Recuperação operacional

Enquanto vai colocando a parte dos balanços em ordem, a Americanas também está tocando um plano de reestruturação operacional, calcado na ampliação de sortimento com aumento de GMV e margem nas lojas físicas e na simplificação do portfólio do canal digital, vendo uma “soma considerável” de valor que pode ser destravado.

“A fraude, complexa e sofisticada, tomava um tempo importante da antiga gestão, que demandava o isolamento das áreas em feudos, e isso impactou as operações, que ficaram subordinadas às planilhas Excel para criação do lucro fictício”, disse o CEO da Americanas, Leonardo Coelho.

No caso das lojas físicas, a ideia é ampliar o sortimento, especialmente em categorias em que a Americanas é destino dos consumidores, com participação de itens de variedade e conveniência, numa volta ao que Coelho chamou de “DNA da Americanas”. O objetivo é gerar recorrência de visitas de clientes.

Sobre Natural da Terra e Uni.co, que estavam à venda, Coelho disse que o desinvestimento continua no plano, mas que “não será liquidação”.

Para a frente digital, a Americanas pretende passar para o marketplace a venda de produtos considerados pouco rentáveis, como linha branca e eletrônicos.
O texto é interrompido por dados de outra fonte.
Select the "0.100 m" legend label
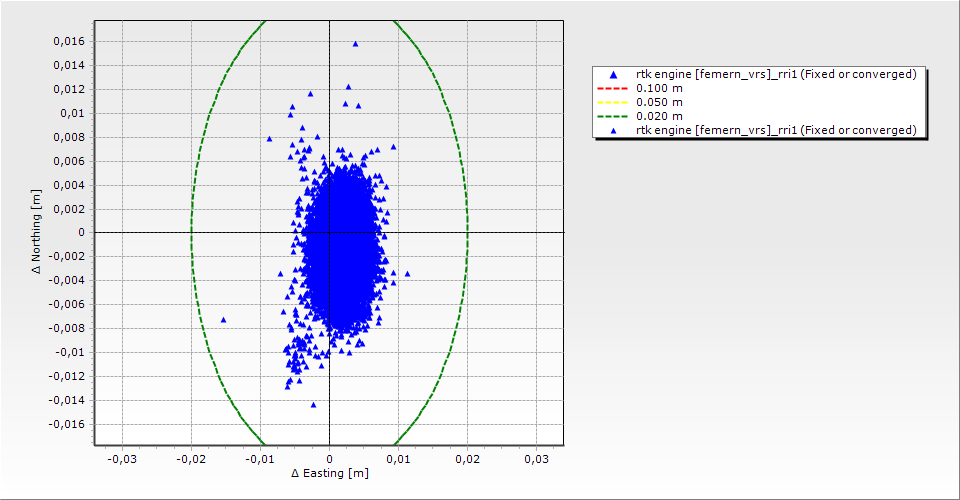960x500 pixels. [660, 89]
Segundo Coelho, o site da Americanas tem um mix muito amplo de produtos, sem foco definido, algo que veio da disputa entre as varejistas pelo domínio do mundo digital. “Não temos mais apetite e capital para vendas com margens menos atraentes”, afirmou.

Já para a Ame, a fintech é vista como uma forma importante de rentabilização da base de clientes, além de ser fonte de sinergias entre o mundo digital e físico. A companhia vem implementando uma reestruturação financeira e operacional e pretende ampliar os programas de fidelidade. Coelho destacou que ela é parte essencial da estratégia e que não pensa em se desfazer do braço financeiro.

Por volta 13h47, as ações da Americanas subiam 7,50%, a R$ 0,86. No ano, elas acumulam queda de 91%, levando o valor de mercado a R$ 767,1 milhões.